I've been reading on the usage of Combat since I want to apply it to some expression data (not for differential expression analysis) and I've seen some mixed information regarding the variables to include in the model matrix.
The standard call to Combat in R:
ComBat(dat=edata, batch=batch, mod=modcombat)
Now consider the situation where you have three variables of interest treatment, sex and age. Leaving as much of the variation in the data due to these covariates is desirable. Consider also you have a large list of confounder variables conf1, conf2 ... confn whose effect on the data would be best removed. From what I understand,
modcombat is the design matrix for the linear model which indicates the variables that explain the observed expression AND that we want to "remove". So it should technically be constructed like this:
model.matrix(~ conf1 + conf2 ... + confn)
Now I've also been told by a colleague that its the other way around, that the variables included in the design matrix should be the variables of interest to "keep":
model.matrix(~ treatment + sex + age)
Then the SVA package tutorial states that:
Just as with sva, we then need to create a model matrix for the adjustment variables, including the variable of interest
Which contradicts the other two approaches and makes no sense to me because if you include everything in the model (i.e.
model.matrix(~ treatment + sex + age + conf1 + conf2 ... + confn)) then how would Combat know what you want to remove and what you want to keep. Does anyone know what the correct usage actually is?

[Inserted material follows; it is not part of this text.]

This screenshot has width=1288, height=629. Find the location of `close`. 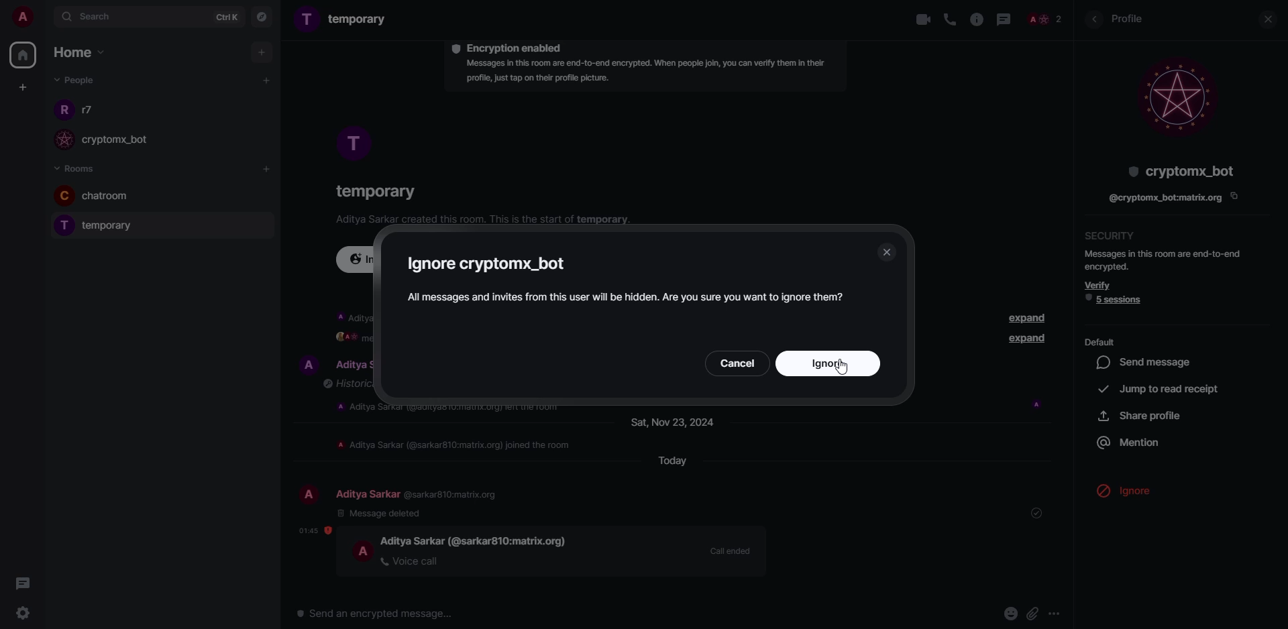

EDIT: so Ive been doing more digging around and there seems to be this systematical problem where people tend to not know how to actually use SVA or ComBat. Take for example this bioconductor post where a user asks a similar question about SVA. He even goes on to analyze how related the inferred surrogate variables are with a known confounder (batch) when he runs SVA with and without including the confounder as an "adjustment variable". He finds that the results completely contradict what initially is understood from the SVA/ComBat tutorial. As it is usual with these questions no one has responded clearly.
I think part of the problem is that the tutorial handles certain concepts loosely such as "variable of interest" and "adjustment variable". Can adjustment variables be further divided into known but "desired" confounders (e.g. Sex and Age) and known undesired confounders (e.g. Batch, RNA integrity index, etc.). Wouldn't the "desired confounders" be the same as additional variables of interest? Can there be multiple variables of interest or does it strictly have to be one?. Essentially I think a clear definition of "variable of interest" and "adjustment variable" is lacking along with examples that go beyond the usage of 1 variable of interest and no adjustment variables where no issues and doubts come up.